O primeiro-ministro, Pedro Passos Coelho, considerou esta quarta-feira que a evolução da investigação científica em Portugal não tem visibilidade suficiente e que os projetos bem-sucedidos têm pouco destaque mediático face ao que apelidou de “folhetim das desgraças”.

“Por muitas caricaturas que se possam fazer deste espaço de comunicação, nenhuma será tão completa quanto aquela que normalmente é fornecida a propósito do folhetim das desgraças. É mais provável que uma desgraça seja notícia do que um projeto premiado ou uma investigação bem-sucedida, e no entanto uma investigação bem-sucedida exige um esforço metódico preparado, às vezes, por várias gerações, e muitos anos de estudo, de trabalho e uma cooperação que envolve várias instituições”, lamentou Pedro Passos Coelho.
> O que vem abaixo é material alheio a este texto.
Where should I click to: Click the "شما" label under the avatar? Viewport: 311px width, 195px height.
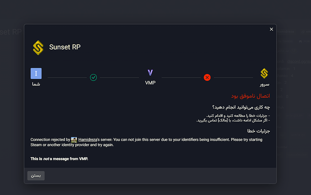36,84
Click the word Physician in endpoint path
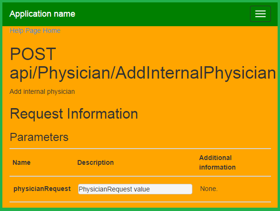Image resolution: width=280 pixels, height=211 pixels. tap(74, 73)
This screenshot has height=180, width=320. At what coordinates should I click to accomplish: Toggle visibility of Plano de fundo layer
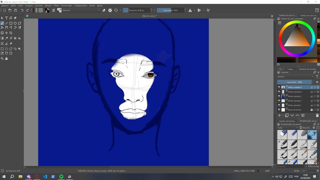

Segundo o primeiro-ministro, que falava no final da cerimónia de atribuição dos prémios de ciência da Fundação Luso-Americana para o Desenvolvimento, na sede desta instituição, em Lisboa, a falta de destaque dada aos progressos na área da ciência resulta numa ideia “enganadora” sobre o desenvolvimento da sociedade portuguesa.
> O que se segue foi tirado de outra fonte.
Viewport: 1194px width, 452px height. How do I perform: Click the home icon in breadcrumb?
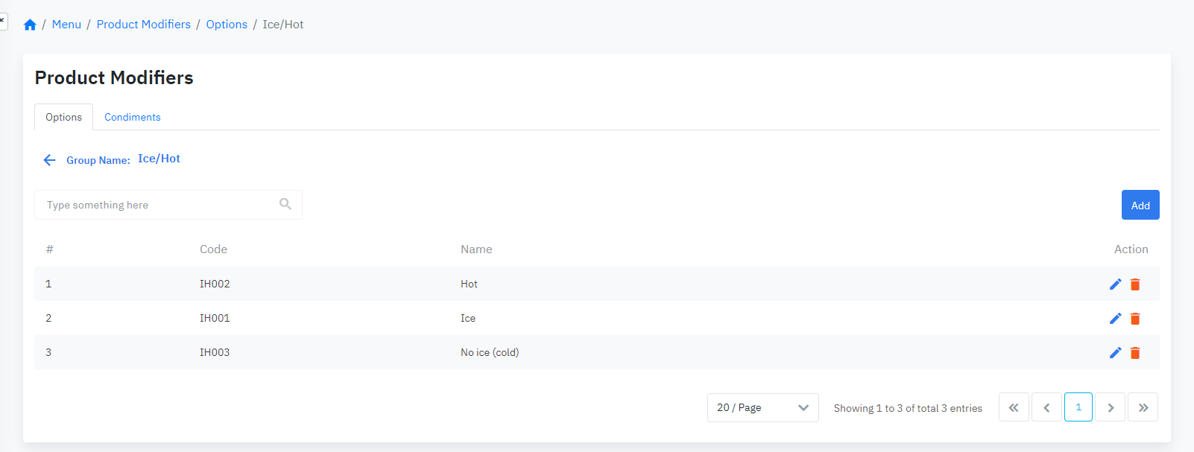click(x=30, y=25)
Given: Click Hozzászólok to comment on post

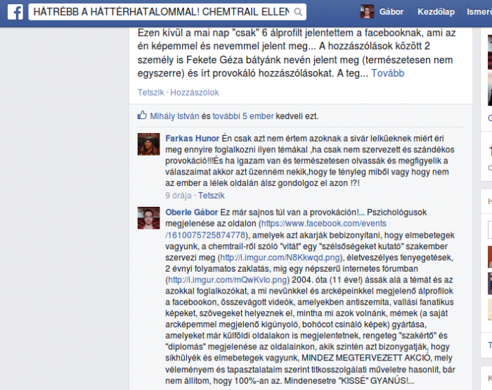Looking at the screenshot, I should pos(194,92).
“Uma desgraça, muitas vezes, não é mais do que um epílogo de uma situação menos controlada que pode ser evitada no futuro. E quando damos mais atenção a estas últimas do que às primeiras, escolhemos não ver aquilo que nos permite progredir e ficamos muitas vezes com a sensação de uma mera regressão da nossa sociedade que é enganadora”, afirmou.

De acordo com o chefe do executivo PSD/CDS-PP, Portugal “tem mudado profundamente ao longo destas décadas” no que respeita à investigação científica, o que envolveu o trabalho de vários governos, de instituições públicas, semipúblicas e privadas”.

“Nós estamos hoje a viver condições excecionais de uma sociedade que, apesar das dificuldades tremendas por que passou, de natureza financeira, de natureza económica, de natureza cultural também, tem vindo a aproveitar as oportunidades e a transformar-se de uma forma que muitas vezes não é visível no retrato mediático que, a cada dia, é oferecido às pessoas”, prosseguiu.